-------- EXTRACT PROVIDED --------
Lobbyists representing the bailout press endorsed cabinet censorship of the internet. News Media Canada called itself the nation's "most precious guardian" of free speech.
Lobbyists proposed the Department of Canadian Heritage extends censorship to critics who use legal but hurtful words against media.
"This is not about limiting democratic expression," Paul Deegan, CEO of News Media Canada. wrote in a submission to the Department of Canadian Heritage. "It is about protecting it and its most precious guardians, journalists. And it is about ensuring all publishers including internet intermediaries are held accountable for harmful content."
Cabinet has said it will reintroduce Bill C-36, An Act To Amend The Criminal Code that lapsed in the last Parliament. C-36 would ban legal online content "likely to foment detestation or vilification of an individual or group" under threat of $70,000 fines or house arrest,
News Media Canada endorsed the censorship bill, reported Blacklocks. "As a business, the news publishing industry remains under threat from the unregulated and unchecked social media and other online communication service providers," wrote CEO Deegan, formerly a lobbyist for Canadian National Railway Company.
Deegan said the bailout press faces "harassment," "defamation," and "threats" but provided no examples. "Our journalists including female and Black, Indigenous and people of colour journalists and our customers face online harm," he wrote.
The media lobby cited a 2020 UNESCO study Online Violence Against Women Journalists. The study described harassment of reporters in countries like Argentina, Brazil, Mexico and Nigeria. Canada was not mentioned.
"We recommend the Government of Canada explicitly recognize online threats to journalists directly into the Act," wrote Deegan. "Journalists should be afforded 'exceptional recourse' to online threats. News Media Canada submits online platforms should act upon reports of harassment from news publishers and journalists within 24 hours."
News Media Canada in 2019 successfully lobbied Parliament for amendments to the Income Tax Act that created a $595 million press bailout fund. Media approved by cabinet are entitled to payroll rebates of up to $13,750 per newsroom employee and 15 percent tax credits for subscribers.
Cabinet initially rejected the press bailout in 2017. "Our approach will not be to bail out industry models that are no longer viable," said then-Heritage Minister Melanie Joly.
However, News Media Canada received the bailout after hiring lobbyist Isabel Metcalfe, a campaign fundraiser for Infrastructure Minister Catherine McKenna. Access To Information records showed Metcalfe held 79 separate meetings on the publishers' behalf, including closed-door conferences with political aides in the Prime Minister's Office.
The Canadian Heritage Ministry admitted a half-billion-dollar bailout to media, and other newspapers did not create jobs as promised.
Despite the massive subsidy, staff counted a continued net loss of thousands of jobs. The findings contradict what publishers said, who claimed increased readership during the COVID-19 pandemic.
"The decrease in advertising revenues caused by the COVID-19 pandemic led to service reductions and newspaper closures resulting in the loss of more than 2500 jobs," said a briefing note Improving Federal Support For Journalism. The department said it knew of "the hiring of 342 journalists" but only because the bailout subsidized 100 percent of wages under a $50 million Local Journalism Initiative.
Forty-one daily newspapers have disappeared in recent years, and 10,000 jobs have been lost, indicating a "crisis" for the struggling industry.
--------
**WORK ITEM**
Transcribe the passage of the article on News Media Canada's lobbying that opens with the words containing "Deegan said the" and closes with "was not mentioned.". The records that follow come from a separate source and have no connection to the article.
-------- DATA EXCERPTS --------
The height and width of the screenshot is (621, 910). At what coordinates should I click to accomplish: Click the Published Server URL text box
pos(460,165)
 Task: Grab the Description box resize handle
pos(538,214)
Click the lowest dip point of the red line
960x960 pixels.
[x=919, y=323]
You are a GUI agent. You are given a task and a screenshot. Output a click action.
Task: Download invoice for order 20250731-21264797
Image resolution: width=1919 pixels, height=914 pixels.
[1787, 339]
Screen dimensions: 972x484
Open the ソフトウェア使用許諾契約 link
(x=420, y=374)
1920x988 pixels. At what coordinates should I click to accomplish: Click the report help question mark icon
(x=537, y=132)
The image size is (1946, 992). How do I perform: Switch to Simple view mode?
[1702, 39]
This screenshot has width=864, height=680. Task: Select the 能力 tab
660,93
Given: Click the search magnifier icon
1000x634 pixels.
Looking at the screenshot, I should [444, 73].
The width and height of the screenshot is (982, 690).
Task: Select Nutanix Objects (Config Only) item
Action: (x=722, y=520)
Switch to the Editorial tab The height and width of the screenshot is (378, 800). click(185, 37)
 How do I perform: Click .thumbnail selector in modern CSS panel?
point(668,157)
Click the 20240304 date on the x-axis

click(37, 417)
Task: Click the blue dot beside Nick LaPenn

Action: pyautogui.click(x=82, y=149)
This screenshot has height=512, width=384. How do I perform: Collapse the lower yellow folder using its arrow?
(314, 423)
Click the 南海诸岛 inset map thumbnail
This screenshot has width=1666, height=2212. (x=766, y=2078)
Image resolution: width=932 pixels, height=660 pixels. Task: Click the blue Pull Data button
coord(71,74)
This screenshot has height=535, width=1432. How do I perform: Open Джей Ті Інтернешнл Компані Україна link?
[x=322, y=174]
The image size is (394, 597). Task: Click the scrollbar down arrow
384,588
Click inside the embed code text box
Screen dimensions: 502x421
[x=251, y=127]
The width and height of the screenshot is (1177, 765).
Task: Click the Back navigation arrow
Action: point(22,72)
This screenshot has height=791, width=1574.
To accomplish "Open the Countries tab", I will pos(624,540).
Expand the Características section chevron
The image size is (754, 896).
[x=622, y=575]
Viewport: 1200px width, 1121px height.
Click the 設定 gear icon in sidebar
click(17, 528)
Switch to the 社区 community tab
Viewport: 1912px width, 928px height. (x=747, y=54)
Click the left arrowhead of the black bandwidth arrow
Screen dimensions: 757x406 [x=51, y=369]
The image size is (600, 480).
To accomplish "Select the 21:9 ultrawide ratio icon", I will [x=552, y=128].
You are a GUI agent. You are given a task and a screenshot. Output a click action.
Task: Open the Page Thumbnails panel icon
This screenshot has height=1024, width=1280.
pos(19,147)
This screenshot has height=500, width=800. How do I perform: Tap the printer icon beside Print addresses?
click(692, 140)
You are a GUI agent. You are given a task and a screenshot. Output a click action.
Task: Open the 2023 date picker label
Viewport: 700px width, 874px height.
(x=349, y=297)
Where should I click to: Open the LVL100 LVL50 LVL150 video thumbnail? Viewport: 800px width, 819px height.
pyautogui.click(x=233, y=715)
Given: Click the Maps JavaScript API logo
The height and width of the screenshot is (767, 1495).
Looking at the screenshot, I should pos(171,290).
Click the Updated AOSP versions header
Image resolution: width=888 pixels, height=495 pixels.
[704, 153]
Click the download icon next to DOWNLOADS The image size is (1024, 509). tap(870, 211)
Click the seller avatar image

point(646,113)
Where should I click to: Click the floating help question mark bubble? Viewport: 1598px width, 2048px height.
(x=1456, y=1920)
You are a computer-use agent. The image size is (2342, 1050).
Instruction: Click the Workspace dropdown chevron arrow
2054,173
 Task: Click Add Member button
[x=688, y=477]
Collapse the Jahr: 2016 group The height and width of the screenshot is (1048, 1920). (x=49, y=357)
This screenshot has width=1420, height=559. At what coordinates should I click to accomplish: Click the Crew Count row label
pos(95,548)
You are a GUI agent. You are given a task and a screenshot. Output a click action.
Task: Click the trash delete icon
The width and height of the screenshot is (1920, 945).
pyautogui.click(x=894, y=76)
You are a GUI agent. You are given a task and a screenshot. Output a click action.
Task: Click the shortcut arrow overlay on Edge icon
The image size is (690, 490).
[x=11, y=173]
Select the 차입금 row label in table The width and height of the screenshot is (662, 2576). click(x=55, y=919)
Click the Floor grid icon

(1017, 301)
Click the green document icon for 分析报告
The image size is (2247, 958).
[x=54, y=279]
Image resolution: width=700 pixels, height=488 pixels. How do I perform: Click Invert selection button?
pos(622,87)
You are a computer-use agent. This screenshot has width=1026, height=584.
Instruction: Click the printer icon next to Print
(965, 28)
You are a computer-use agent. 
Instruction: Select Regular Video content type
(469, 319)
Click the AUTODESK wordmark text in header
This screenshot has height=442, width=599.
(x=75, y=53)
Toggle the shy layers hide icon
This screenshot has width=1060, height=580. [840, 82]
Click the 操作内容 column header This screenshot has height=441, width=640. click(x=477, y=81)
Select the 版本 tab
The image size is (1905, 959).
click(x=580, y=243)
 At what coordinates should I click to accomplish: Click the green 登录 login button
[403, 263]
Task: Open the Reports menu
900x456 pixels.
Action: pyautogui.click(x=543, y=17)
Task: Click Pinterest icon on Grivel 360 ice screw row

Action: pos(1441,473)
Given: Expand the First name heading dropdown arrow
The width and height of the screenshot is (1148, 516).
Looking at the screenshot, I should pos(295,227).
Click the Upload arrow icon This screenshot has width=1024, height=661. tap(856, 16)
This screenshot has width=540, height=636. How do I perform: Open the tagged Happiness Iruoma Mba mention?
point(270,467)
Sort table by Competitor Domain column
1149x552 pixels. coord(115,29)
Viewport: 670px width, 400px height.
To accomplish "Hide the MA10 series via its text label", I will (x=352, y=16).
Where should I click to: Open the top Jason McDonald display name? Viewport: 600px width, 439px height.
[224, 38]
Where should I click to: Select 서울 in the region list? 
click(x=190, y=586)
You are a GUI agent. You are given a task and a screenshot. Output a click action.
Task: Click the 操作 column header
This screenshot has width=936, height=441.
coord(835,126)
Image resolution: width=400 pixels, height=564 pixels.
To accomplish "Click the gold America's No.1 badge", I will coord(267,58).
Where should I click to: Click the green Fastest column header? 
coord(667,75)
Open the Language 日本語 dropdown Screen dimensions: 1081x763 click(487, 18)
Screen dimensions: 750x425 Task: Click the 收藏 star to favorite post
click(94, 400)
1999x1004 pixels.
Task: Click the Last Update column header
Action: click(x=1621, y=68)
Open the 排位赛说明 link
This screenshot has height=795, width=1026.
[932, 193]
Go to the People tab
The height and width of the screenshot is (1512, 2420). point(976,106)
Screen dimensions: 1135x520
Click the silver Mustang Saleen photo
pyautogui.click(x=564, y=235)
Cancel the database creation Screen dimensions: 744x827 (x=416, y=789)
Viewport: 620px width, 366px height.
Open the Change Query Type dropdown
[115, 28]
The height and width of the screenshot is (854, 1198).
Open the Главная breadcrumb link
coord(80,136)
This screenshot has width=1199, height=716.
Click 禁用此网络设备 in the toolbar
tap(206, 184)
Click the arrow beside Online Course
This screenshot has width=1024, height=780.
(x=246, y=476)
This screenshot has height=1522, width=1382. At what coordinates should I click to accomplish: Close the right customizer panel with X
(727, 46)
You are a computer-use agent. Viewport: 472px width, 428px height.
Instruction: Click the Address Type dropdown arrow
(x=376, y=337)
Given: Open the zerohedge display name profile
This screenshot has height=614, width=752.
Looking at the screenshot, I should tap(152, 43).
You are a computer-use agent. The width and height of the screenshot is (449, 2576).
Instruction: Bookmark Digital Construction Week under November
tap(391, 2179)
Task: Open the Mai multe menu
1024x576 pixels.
--------
**WRITTEN REPLY**
Deegan said the bailout press faces "harassment," "defamation," and "threats" but provided no examples. "Our journalists including female and Black, Indigenous and people of colour journalists and our customers face online harm," he wrote.
The media lobby cited a 2020 UNESCO study Online Violence Against Women Journalists. The study described harassment of reporters in countries like Argentina, Brazil, Mexico and Nigeria. Canada was not mentioned.